■ Text extract
== == ==

For a Better Postcard Campaign, Remember It’s Not About You

Have you ever prepared a brilliant postcard design, spent days writing the perfect marketing message, and taken every step to ensure your targeting is as relevant as possible, only to have the campaign fail to make an impact? 

It’s time for some hard truth, marketing style. Your prospects primarily care about themselves. They care about their wants, needs, and interests. They do not, however, care about you, your company, or your objectives.

All too often, marketing campaigns fail because the marketer thinks about the needs of their company – typically more leads or sales – instead of the needs of their target audience. The end result is simple: a campaign that recipients just don’t respond to. 

So in your marketing – and especially within the confines of your direct mail postcards – identify with the reader right away. The earlier you make it about them, the more effective your campaign will likely be. 

Will what you’re selling make their lives better? Will it solve their problems? Will it make them the envy of their neighborhood? If you’re selling something that helps people, say it right from the start. 

Once you’ve hooked prospects by showing them how your product or service can help them, then you can go into the details. 

Imagine you live in an apartment you hate, behind noisy neighbors whom you hate even more. You’d like to move out and find a house, but you think home ownership is out of your financial reach. 

Now imagine a flyer comes in the mail that says: “Think you can’t afford a new home? Think again.” 

Would you keep reading? 

Of course you would. Anyone in that situation would eagerly read on. Why? Because the message started with the customer. It spoke to a very specific person with a very specific desire and offered a way for them to act on it.

== == ==

■ Data excerpt

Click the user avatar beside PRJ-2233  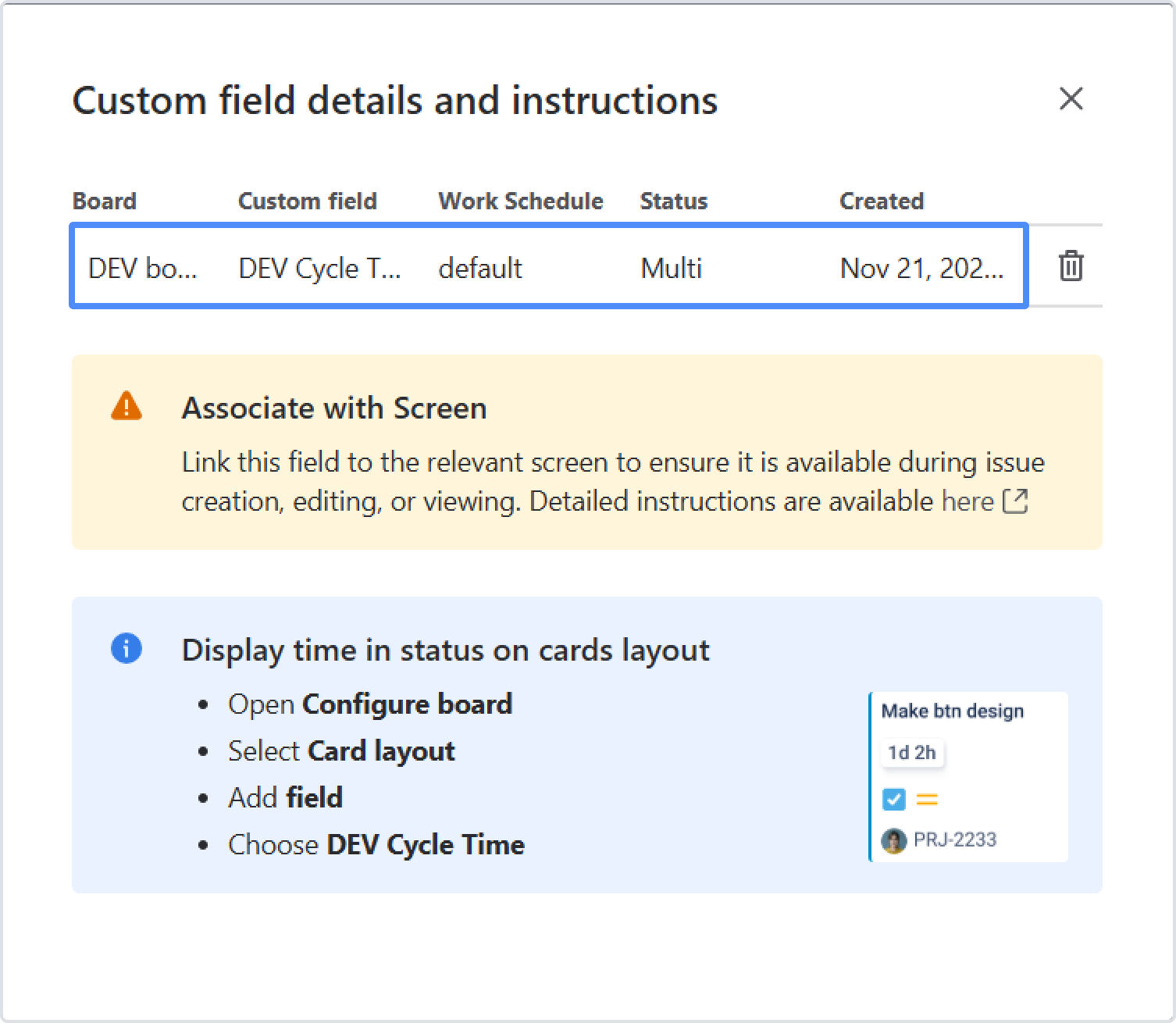pos(893,841)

== == ==

■ Task instructions
**a.** According to the postcard marketing article, what three things do prospects care about? List them.
**b.** In the postcard marketing article, what are a company's needs typically said to be?
**c.** Resume the article on postcard campaigns after its final sentence.

■ The replies
**a.**
- Their wants
- Their needs
- Their interests

**b.** More leads or sales.

**c.**
Interestingly, the product being sold hasn’t even been mentioned yet. By speaking to a prospect’s wants and needs instead of introducing your product right away, you’re far more likely to increase their interest in your offer.

Right away, there’s a connection. And if the postcard follows up with benefits-rich copy, it will produce web visits and phone calls. 

That’s the power of focusing on the reader. Instead of a muted response to the copy you spent hours perfecting with your business’s needs in mind, your campaign will generate an instant response if its copy is focused on the reader’s needs. 

If one of your recent direct mail postcard campaigns has fallen flat, take a minute to read over its copy and ask yourself if it was truly focused on the reader. Did you speak directly to the prospect’s wants and needs, or did you write with your business in mind? 

Once your direct mail postcard arrives at a prospect’s address, the ball is firmly in their court – they choose whether to act or not. Give them copy that speaks directly to them and there’s a far greater chance they will.